Dispositions légales et réglementaires applicables
[13]Outre l’alinéa 117(9)d) du Règlement, que j’ai déjà cité, il faut aussi considérer les articles 28 et 51 du Règlement :
28. Pour l’application du paragraphe 15(1) de la Loi, la demande est faite au titre de la Loi lorsque la personne, selon le cas :
a) présente la demande par écrit;
b) cherche à entrer au Canada;
c) cherche à transiter par le Canada aux termes de l’article 35;
d) demande l’asile.
[. . .]
51. L’étranger titulaire d’un visa de résident permanent qui, à un point d’entrée, cherche à devenir permanent doit :
a) le cas échéant, faire part à l’agent de ce qui suit :
(i) il est devenu un époux ou conjoint de fait ou il a cessé d’être un époux, un conjoint de fait ou un partenaire conjugal après la délivrance du visa,
(ii) tout fait important influant sur la délivrance du visa qui a changé depuis la délivrance ou n’a pas été révélé au moment de celle‑ci;
[14]Les dispositions suivantes de la LIPR intéressent elles aussi l’issue du présent appel :
2. (1) Les définitions qui suivent s’appliquent à la présente loi.
[. . .]
« résident permanent » Personne qui a le statut de résident permanent et n’a pas perdu ce statut au titre de l’article 46.
[. . .]
3. (1) En matière d’immigration, la présente loi a pour objet :
[. . .]
d) de veiller à la réunification des familles au Canada
[. . .]
15. (1) L’agent peut procéder à un contrôle dans le cadre de toute demande qui lui est faite au titre de la présente loi.
[. . .]
18. (1) Quiconque cherche à entrer au Canada est tenu de se soumettre au contrôle visant à déterminer s’il a le droit d’y entrer ou s’il est autorisé, ou peut l’être, à y entrer et à y séjourner.
[. . .]
20. (1) L’étranger non visé à l’article 19 qui cherche à entrer au Canada ou à y séjourner est tenu de prouver :
a) pour devenir un résident permanent, qu’il détient les visa ou autres documents réglementaires et vient s’y établir en permanence;
[. . .]
21. (1) Devient résident permanent l’étranger dont l’agent constate qu’il a demandé ce statut, s’est déchargé des obligations prévues à l’alinéa 20(1)a) et au paragraphe 20(2) et n’est pas interdit de territoire.
[. . .]
190. La présente loi s’applique, dès l’entrée en vigueur du présent article, aux demandes et procédures présentées ou instruites, ainsi qu’aux autres questions soulevées, dans le cadre de l’ancienne loi avant son entrée en vigueur et pour lesquelles aucune décision n’a été prise.
La décision contestée
[15]Le juge de première instance a fait droit à la demande de contrôle judiciaire et a certifié les deux questions reproduites au paragraphe 2 des présents motifs.

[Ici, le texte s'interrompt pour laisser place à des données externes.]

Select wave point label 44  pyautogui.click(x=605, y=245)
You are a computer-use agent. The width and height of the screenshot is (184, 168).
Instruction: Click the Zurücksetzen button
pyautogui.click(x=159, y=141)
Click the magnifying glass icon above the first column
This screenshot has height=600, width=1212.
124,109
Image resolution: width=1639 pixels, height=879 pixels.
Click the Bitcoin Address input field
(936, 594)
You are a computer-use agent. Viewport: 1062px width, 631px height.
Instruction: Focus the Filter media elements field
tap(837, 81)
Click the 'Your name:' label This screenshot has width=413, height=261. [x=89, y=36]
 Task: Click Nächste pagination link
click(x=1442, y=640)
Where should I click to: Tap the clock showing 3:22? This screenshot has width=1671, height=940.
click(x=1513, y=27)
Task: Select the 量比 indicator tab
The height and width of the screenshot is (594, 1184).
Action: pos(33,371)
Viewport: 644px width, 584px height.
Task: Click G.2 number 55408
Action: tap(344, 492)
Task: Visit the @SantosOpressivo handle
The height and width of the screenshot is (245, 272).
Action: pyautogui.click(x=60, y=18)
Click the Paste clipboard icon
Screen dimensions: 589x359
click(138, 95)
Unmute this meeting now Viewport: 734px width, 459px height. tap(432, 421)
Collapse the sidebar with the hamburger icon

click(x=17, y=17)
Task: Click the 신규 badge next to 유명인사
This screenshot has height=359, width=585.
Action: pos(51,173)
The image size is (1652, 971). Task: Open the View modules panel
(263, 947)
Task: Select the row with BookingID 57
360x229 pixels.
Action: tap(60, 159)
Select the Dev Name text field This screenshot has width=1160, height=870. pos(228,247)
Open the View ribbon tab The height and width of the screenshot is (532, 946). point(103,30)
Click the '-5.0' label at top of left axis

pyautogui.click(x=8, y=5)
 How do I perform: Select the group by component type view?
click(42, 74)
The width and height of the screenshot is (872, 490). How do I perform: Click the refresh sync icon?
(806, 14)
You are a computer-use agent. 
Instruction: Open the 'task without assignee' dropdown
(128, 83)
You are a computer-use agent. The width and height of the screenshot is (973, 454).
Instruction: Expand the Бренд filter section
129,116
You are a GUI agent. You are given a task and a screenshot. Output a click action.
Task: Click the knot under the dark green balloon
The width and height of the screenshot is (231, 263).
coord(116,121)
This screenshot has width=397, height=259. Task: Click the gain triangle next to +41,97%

[16]S’agissant de la première question, le juge de première instance a estimé que, même si l’article 190 de la LIPR s’appliquait à l’affaire dont il était saisi, puisque le mari de l’intimée avait présenté sa demande un mois après l’entrée en vigueur de la LIPR, lui et son épouse pouvaient légitimement espérer que la demande serait traitée d’après l’ancienne Loi sur l’immigration, L.R.C. (1985), ch. I‑2.
[17]Appliquant la doctrine de l’attente légitime, le juge de première instance a estimé que l’article 190 n’était pas applicable parce que les autorités de l’immigration n’avaient pas averti l’intimée que son mari pouvait, à l’entrée en vigueur de la LIPR, relever d’une catégorie exclue. Cette mise en garde eût‑elle été faite, l’intimée aurait fait « l’impossible » pour que la demande soit traitée au cours de la période de deux mois et demi qui leur était ouverte (motifs, paragraphe 18).
[18]Subsidiairement, le juge de première instance a estimé que les mots « à l’époque où cette demande a été faite », dans l’alinéa 117(9)d) du Règlement, s’entendaient de la date à laquelle l’intimée avait déposé sa demande de visa ou, tout au plus, de la date à laquelle elle avait obtenu son visa. Puisque, à cette date, elle n’était pas encore mariée, son futur mari n’était pas un membre de la famille, et l’alinéa 117(9)d) n’était pas applicable. Selon le juge de première instance, c’était là la seule conclusion possible si l’on voulait donner effet au sens ordinaire des mots (motifs, paragraphes 24, 25 et 30).
Analyse et décision
La première question
[19]On peut décider d’entrée de jeu le point soulevé par la première question. L’article 190 de la LIPR est clair et sans équivoque. Il dispose que, si une demande a été présentée et qu’aucune décision n’a été prise au 28 juin 2002, alors la LIPR s’applique sans condition. La doctrine de l’attente légitime est un principe procédural qui a pour source la common law. Il ne produit donc pas de droits formels et ne peut pas servir à contredire l’intention clairement exprimée du législateur (Canada (Ministre de l’Emploi et de l’Immigration) c. Lidder, [1992] 2 C.F. 621 (C.A.), aux pages 624, 625 et 632).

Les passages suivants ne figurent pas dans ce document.